◆ Consigne 1
Recopiez mot pour mot le passage du texte sur Stéphane Hessel qui commence à « À la Libération, il » et se termine à « des associations juives. ».

◆ Texte présenté
>>>

Stéphane Hessel (1917-2013)

La confiance dans l'évolution

"Sa capacité d'indignation était sans limites" François Hollande

Tribune libre

Stéphane Hessel, l'auteur du manifeste vendu à des millions d'exemplaires à travers le monde Indignez-vous!, est mort mercredi le 27 février à l'âge de 95 ans. Cet ex-diplomate français et survivant de la Seconde Guerre mondiale considéré comme le «père» du mouvement Occupons aura mis en pratique ce qu'il prêchait jusqu'à son dernier souffle.
Né le 20 octobre 1917 à Berlin, arrivé en France à 7 ans, Stéphane Hessel était le fils de Franz et Helen Hessel, née Grund, qui inspireront, avec l'écrivain Henri-Pierre Roché, le trio Jules et Jim porté à l'écran par le cinéaste français François Truffaut.
Naturalisé en 1937, reçu à l'école d'élite française Normale Supérieure en 1939, Stéphane Hessel, qui parlait allemand, français et anglais, représentait l'incarnation de l'intellectuel européen.
Mobilisé en 1939, fait prisonnier, il s'était évadé et avait rejoint le général De Gaulle à Londres. Envoyé en France en 1944, il avait été arrêté et déporté à Buchenwald, où il avait maquillé son identité pour échapper à la mort. Après une nouvelle évasion, il avait réussi à rallier les troupes américaines pour arriver à Paris en mai 1945.
À la Libération, il avait rejoint le secrétariat général de l'ONU, participé en tant que secrétaire à la rédaction de la Déclaration universelle des droits de l'Homme et avait entamé une carrière de diplomate qui allait le conduire au Vietnam et à Alger.
Élevé à la dignité d'ambassadeur de France par François Mitterrand en 1981, Stéphane Hessel avait alors milité pour les immigrés sans-papiers et pour les Palestiniens, ce qui lui avait valu les vives critiques des associations juives.

<<<

◆ Enregistrements fournis
>>>

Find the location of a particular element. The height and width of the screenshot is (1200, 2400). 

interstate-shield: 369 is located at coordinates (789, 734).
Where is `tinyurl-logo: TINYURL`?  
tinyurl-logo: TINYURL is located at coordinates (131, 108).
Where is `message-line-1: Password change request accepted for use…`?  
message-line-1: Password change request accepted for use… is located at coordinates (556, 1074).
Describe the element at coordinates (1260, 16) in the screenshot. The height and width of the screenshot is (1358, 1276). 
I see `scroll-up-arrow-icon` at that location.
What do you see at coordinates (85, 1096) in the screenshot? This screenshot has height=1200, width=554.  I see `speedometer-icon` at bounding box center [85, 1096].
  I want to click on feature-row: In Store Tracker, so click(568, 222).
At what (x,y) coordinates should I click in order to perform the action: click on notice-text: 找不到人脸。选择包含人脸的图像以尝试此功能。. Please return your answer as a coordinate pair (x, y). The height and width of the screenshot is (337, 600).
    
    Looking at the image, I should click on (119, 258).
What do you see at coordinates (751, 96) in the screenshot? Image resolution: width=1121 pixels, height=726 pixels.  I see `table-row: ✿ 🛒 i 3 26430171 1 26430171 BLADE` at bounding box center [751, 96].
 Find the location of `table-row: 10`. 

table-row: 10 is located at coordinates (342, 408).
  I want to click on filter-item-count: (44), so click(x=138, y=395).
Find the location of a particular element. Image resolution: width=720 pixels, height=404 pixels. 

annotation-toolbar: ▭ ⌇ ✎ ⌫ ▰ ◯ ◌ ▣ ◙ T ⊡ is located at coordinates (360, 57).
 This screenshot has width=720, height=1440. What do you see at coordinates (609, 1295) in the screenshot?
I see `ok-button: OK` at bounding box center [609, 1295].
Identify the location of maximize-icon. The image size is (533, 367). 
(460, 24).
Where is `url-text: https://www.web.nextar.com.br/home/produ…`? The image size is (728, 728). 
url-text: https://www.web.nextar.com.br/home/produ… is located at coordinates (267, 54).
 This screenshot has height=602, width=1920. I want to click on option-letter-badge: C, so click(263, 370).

<<<

◆ Consigne 2
Repérez toutes les lignes des enregistrements qui contiennent la chaîne « resolution » et recopiez-les. Les majuscules et les minuscules comptent.

◆ Votre réponse 1
À la Libération, il avait rejoint le secrétariat général de l'ONU, participé en tant que secrétaire à la rédaction de la Déclaration universelle des droits de l'Homme et avait entamé une carrière de diplomate qui allait le conduire au Vietnam et à Alger.
Élevé à la dignité d'ambassadeur de France par François Mitterrand en 1981, Stéphane Hessel avait alors milité pour les immigrés sans-papiers et pour les Palestiniens, ce qui lui avait valu les vives critiques des associations juives.

◆ Votre réponse 2
What do you see at coordinates (751, 96) in the screenshot? Image resolution: width=1121 pixels, height=726 pixels.  I see `table-row: ✿ 🛒 i 3 26430171 1 26430171 BLADE` at bounding box center [751, 96].
Find the location of a particular element. Image resolution: width=720 pixels, height=404 pixels. 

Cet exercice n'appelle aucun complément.